*** Data for review Section Begins ***

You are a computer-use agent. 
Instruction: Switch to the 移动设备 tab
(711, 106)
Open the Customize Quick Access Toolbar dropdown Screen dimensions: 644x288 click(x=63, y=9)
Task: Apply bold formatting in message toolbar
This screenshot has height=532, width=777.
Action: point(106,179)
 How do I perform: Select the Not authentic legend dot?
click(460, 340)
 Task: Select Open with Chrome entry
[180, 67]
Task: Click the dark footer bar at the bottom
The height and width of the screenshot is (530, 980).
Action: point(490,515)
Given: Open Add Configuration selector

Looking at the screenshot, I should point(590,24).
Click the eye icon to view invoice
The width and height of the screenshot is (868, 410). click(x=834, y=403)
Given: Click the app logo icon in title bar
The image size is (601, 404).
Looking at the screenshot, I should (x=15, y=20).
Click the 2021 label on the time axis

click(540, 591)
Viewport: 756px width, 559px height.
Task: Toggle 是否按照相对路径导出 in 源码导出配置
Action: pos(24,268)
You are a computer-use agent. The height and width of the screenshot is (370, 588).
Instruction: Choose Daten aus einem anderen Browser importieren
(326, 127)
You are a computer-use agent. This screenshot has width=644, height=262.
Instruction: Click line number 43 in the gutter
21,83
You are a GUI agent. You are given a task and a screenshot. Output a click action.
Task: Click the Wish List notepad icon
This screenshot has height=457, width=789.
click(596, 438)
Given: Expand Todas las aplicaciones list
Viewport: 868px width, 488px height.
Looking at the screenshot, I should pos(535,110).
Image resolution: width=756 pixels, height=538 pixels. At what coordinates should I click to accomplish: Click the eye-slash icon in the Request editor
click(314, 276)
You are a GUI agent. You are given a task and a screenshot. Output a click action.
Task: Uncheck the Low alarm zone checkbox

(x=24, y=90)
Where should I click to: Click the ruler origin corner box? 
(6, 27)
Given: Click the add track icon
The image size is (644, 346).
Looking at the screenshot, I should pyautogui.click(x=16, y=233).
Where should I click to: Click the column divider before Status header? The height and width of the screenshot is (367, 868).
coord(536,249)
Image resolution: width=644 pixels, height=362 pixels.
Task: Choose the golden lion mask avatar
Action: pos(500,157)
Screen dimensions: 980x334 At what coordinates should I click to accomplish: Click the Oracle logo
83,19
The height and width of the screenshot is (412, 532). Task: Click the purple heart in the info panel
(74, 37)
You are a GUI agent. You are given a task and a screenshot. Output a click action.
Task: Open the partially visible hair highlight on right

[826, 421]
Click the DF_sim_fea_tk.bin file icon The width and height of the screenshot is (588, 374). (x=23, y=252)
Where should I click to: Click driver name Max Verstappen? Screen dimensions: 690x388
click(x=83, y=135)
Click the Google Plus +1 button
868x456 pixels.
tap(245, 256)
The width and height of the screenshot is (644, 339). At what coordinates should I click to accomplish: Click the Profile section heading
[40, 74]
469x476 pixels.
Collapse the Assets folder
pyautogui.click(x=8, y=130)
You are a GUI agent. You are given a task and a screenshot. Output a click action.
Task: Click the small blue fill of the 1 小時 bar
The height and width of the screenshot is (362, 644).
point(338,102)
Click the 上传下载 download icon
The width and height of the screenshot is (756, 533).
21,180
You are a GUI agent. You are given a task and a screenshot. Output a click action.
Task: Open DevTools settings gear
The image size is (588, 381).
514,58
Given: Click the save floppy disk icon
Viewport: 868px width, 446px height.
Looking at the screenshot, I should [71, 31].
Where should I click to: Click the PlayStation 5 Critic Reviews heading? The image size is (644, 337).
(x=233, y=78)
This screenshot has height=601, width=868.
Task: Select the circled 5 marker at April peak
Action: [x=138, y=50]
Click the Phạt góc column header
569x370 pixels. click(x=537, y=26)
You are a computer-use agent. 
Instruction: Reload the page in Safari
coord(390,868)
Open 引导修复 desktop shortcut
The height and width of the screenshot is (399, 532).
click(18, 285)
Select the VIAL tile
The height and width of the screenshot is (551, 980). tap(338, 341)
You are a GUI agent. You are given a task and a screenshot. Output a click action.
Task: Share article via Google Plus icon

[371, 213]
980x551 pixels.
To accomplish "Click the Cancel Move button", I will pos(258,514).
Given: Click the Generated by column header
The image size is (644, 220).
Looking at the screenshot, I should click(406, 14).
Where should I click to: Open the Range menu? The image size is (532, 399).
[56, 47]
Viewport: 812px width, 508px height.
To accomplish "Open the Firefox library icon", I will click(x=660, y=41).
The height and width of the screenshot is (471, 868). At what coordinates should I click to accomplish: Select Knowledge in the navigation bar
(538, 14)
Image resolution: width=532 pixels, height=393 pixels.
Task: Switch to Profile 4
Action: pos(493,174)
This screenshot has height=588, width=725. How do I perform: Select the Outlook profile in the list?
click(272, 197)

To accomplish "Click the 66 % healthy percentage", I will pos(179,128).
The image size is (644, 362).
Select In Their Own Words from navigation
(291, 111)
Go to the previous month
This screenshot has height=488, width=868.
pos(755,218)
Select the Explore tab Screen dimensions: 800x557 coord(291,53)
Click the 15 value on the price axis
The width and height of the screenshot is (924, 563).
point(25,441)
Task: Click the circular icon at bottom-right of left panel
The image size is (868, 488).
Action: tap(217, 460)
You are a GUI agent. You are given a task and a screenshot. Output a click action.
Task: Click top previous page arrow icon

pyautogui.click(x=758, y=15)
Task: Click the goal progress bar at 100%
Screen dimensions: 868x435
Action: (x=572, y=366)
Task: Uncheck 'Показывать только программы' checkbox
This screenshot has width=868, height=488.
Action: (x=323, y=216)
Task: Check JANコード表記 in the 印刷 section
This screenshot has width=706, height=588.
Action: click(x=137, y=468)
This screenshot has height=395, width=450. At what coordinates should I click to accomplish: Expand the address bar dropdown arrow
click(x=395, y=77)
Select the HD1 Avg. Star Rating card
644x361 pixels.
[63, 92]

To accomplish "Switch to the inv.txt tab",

*** Data for review Section Ends ***

The answer must be exactly the lines from the one containing "The image size is (644, 220)." through the final line of the data, both ends included, and nothing else.

Output >>
The image size is (644, 220).
Looking at the screenshot, I should click(406, 14).
Where should I click to: Open the Range menu? The image size is (532, 399).
[56, 47]
Viewport: 812px width, 508px height.
To accomplish "Open the Firefox library icon", I will click(x=660, y=41).
The height and width of the screenshot is (471, 868). At what coordinates should I click to accomplish: Select Knowledge in the navigation bar
(538, 14)
Image resolution: width=532 pixels, height=393 pixels.
Task: Switch to Profile 4
Action: pos(493,174)
This screenshot has height=588, width=725. How do I perform: Select the Outlook profile in the list?
click(272, 197)

To accomplish "Click the 66 % healthy percentage", I will pos(179,128).
The image size is (644, 362).
Select In Their Own Words from navigation
(291, 111)
Go to the previous month
This screenshot has height=488, width=868.
pos(755,218)
Select the Explore tab Screen dimensions: 800x557 coord(291,53)
Click the 15 value on the price axis
The width and height of the screenshot is (924, 563).
point(25,441)
Task: Click the circular icon at bottom-right of left panel
The image size is (868, 488).
Action: tap(217, 460)
You are a GUI agent. You are given a task and a screenshot. Output a click action.
Task: Click top previous page arrow icon

pyautogui.click(x=758, y=15)
Task: Click the goal progress bar at 100%
Screen dimensions: 868x435
Action: (x=572, y=366)
Task: Uncheck 'Показывать только программы' checkbox
This screenshot has width=868, height=488.
Action: (x=323, y=216)
Task: Check JANコード表記 in the 印刷 section
This screenshot has width=706, height=588.
Action: click(x=137, y=468)
This screenshot has height=395, width=450. At what coordinates should I click to accomplish: Expand the address bar dropdown arrow
click(x=395, y=77)
Select the HD1 Avg. Star Rating card
644x361 pixels.
[63, 92]

To accomplish "Switch to the inv.txt tab",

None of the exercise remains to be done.